Rapport de M. Pierre Eckert (Ve)

Premier débat

Le président. Nous passons à l'urgence suivante, le PL 12883-A, que nous traiterons en catégorie II, trente minutes. Le rapport est de M. Pierre Eckert, à qui je donne la parole.

M. Pierre Eckert (Ve), rapporteur. Merci, Monsieur le président. Mesdames les députées, Messieurs les députés, chers collègues, ce projet de loi concerne les modalités de la prestation de serment des personnes naturalisées. En temps ordinaire, cette prestation de serment a lieu lors d'une cérémonie publique, devant le Conseil d'Etat, en vertu de l'article 24 de la LNat, la loi qui régit la naturalisation. Lorsque ces cérémonies publiques ne sont plus possibles, comme à l'heure actuelle à cause de la pandémie, cette phase ultime de la procédure de naturalisation n'est de facto plus possible et par conséquent l'acquisition de la nationalité suisse non plus.

A la reprise des sessions parlementaires suivant le premier confinement, le 12 mai 2020, le parlement a voté la loi 12706 qui permet de déroger temporairement à cet article 24 en donnant la possibilité de procéder à cet engagement par écrit - engagement qui est ensuite validé par le Conseil d'Etat.
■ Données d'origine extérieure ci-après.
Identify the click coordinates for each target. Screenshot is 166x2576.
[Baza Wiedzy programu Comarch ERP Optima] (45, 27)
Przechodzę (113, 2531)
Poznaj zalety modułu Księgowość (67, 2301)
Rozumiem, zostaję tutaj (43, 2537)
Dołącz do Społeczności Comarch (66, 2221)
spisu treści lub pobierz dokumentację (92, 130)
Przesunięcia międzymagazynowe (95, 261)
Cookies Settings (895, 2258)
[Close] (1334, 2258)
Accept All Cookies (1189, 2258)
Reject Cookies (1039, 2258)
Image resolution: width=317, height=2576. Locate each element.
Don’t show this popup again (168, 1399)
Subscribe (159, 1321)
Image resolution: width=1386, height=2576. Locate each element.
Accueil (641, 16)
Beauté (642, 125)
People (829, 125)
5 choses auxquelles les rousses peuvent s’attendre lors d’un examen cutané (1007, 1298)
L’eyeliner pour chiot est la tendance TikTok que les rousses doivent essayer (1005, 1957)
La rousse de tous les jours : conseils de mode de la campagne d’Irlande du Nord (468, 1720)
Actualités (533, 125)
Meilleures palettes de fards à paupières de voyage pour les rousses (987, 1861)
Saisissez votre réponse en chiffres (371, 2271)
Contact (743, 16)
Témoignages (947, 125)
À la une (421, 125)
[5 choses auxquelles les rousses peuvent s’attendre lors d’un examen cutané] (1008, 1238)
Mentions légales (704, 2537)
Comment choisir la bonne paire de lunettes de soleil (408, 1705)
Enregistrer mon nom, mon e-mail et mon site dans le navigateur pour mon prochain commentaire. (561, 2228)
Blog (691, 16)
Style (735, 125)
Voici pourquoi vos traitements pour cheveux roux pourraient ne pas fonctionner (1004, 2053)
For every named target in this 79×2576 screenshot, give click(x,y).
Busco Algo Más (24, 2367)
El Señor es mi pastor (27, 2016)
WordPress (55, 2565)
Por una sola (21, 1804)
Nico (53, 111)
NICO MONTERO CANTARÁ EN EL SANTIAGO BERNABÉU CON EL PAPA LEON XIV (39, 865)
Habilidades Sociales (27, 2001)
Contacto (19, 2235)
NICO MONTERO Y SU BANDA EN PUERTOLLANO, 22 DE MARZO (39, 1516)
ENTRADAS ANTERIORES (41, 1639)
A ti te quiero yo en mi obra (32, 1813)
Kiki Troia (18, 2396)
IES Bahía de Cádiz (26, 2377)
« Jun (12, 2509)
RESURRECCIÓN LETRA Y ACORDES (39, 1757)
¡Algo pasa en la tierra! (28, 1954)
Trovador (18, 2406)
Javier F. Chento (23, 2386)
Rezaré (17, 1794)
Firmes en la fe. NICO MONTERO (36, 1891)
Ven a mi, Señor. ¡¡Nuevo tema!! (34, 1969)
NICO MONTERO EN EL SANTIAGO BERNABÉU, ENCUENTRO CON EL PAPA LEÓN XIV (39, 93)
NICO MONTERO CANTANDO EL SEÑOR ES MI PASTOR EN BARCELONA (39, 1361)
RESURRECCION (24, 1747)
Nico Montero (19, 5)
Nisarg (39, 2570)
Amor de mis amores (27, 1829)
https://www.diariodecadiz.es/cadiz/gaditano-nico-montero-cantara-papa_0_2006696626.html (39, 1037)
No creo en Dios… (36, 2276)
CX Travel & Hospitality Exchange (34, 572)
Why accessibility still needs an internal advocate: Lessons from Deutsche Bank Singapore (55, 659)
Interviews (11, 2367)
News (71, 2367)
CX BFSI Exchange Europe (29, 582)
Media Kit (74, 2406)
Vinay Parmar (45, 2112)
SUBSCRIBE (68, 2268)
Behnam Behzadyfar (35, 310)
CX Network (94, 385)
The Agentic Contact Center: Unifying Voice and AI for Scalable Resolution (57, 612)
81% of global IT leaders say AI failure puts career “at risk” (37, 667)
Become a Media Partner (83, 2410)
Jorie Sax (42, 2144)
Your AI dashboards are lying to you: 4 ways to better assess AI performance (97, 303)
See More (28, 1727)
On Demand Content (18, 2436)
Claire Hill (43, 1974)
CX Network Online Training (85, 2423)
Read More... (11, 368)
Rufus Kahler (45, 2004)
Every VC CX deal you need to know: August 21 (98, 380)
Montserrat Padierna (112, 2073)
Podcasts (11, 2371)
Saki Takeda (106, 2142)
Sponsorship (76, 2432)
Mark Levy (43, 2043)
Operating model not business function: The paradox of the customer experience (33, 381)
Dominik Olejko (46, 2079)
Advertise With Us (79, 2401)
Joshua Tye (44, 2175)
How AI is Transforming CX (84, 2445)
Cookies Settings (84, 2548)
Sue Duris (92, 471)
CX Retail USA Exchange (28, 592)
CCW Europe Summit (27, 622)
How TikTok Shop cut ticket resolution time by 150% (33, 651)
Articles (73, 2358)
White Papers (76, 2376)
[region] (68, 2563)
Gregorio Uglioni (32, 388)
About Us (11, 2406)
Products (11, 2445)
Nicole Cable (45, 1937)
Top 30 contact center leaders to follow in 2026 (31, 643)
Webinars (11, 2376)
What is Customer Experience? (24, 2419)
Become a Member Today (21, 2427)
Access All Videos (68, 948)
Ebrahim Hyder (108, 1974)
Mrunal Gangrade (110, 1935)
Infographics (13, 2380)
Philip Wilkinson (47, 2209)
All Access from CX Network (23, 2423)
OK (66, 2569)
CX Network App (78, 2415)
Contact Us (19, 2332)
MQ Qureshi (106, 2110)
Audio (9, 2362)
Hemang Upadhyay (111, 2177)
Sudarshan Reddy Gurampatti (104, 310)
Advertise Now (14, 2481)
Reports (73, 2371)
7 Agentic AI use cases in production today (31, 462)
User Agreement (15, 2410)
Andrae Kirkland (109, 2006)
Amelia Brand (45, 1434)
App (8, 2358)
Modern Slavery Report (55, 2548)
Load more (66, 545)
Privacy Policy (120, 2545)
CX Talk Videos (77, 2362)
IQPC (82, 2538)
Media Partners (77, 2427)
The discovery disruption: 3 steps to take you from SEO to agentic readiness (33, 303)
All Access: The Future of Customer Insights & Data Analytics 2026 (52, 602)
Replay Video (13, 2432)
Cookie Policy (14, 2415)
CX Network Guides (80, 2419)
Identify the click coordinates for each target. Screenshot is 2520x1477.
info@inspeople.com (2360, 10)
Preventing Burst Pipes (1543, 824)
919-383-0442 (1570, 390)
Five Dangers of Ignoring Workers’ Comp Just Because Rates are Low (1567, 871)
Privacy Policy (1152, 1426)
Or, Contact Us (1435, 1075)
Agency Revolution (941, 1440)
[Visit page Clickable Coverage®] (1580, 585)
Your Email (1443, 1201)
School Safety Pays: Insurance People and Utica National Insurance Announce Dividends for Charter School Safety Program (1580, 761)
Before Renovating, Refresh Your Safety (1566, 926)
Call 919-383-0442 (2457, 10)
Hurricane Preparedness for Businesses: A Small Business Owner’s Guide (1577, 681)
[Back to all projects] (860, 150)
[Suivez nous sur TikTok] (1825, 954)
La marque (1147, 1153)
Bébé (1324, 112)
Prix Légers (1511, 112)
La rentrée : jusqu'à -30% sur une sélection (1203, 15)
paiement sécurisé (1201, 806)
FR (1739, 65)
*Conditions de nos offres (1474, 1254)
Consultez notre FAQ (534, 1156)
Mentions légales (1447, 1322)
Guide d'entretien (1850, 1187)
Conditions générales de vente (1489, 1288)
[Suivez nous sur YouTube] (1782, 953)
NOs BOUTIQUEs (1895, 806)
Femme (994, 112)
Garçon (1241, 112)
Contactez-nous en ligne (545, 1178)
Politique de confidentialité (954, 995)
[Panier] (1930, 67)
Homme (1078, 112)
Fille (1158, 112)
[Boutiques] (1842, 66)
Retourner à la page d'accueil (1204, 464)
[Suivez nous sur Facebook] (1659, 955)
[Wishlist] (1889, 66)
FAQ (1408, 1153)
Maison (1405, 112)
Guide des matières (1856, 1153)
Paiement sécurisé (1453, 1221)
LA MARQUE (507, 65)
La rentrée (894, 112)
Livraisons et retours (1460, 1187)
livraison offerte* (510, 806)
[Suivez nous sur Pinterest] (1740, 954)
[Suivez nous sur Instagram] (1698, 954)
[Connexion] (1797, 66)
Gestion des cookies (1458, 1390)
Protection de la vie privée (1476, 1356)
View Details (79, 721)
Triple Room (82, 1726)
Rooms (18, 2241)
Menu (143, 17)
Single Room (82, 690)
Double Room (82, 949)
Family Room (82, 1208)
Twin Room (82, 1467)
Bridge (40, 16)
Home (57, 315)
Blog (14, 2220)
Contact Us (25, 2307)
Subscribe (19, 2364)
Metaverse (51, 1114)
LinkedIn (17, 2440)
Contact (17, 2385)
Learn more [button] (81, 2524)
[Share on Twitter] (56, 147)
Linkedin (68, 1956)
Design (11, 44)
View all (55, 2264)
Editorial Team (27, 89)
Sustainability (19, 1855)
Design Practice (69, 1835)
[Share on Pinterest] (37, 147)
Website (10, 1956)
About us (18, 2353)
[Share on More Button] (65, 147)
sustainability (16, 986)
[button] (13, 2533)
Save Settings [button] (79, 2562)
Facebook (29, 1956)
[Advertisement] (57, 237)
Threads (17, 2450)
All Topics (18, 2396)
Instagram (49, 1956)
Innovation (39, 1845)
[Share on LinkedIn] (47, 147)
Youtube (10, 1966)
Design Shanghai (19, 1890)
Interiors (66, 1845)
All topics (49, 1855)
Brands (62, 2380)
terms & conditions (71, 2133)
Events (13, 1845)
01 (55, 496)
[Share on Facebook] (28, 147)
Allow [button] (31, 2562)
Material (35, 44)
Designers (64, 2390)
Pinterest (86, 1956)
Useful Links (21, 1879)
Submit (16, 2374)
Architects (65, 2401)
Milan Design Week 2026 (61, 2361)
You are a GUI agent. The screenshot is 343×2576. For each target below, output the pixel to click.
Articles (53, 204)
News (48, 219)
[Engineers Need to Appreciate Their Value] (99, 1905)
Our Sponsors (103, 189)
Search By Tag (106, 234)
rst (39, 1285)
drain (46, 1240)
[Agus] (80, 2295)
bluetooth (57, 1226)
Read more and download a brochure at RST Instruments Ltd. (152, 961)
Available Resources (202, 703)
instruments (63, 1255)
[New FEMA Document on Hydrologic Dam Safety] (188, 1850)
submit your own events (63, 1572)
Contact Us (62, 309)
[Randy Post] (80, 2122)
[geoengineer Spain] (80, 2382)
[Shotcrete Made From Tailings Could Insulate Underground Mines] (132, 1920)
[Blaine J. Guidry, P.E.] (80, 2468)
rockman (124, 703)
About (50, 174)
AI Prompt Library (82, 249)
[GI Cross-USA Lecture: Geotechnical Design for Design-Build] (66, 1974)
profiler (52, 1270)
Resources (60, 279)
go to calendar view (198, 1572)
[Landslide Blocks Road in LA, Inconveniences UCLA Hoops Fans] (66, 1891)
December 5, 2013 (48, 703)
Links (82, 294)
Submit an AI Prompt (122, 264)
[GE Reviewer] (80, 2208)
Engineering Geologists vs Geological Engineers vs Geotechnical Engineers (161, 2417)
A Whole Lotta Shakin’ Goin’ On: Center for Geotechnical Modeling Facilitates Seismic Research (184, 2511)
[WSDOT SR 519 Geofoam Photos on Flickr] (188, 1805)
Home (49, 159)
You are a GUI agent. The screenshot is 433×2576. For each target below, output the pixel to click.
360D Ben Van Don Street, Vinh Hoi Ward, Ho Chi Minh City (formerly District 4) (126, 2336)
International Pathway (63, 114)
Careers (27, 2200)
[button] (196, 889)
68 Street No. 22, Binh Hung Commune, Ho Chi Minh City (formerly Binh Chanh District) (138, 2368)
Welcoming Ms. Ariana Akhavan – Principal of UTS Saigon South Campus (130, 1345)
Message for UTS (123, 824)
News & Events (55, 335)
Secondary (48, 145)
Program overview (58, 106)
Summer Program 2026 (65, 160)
Cette loi est en vigueur jusqu'au 30 juin 2021; au vu de l'évolution de la situation sanitaire, les réunions de centaines de personnes resteront très probablement prohibées bien au-delà de cette date butoir. L'exécutif a donc déposé à juste titre le présent objet qui prolonge la même disposition jusqu'au 30 juin 2022, en précisant bien qu'il s'agit d'une possibilité et que les prestations de serment en présentiel reprendront dès que les restrictions seront levées. Relevons encore que ce texte est déposé de façon ordinaire - contrairement à celui voté le 12 mai 2020, pour lequel l'ajout et l'urgence avaient été demandés -, d'où le traitement en commission et un dépôt sans clause d'urgence.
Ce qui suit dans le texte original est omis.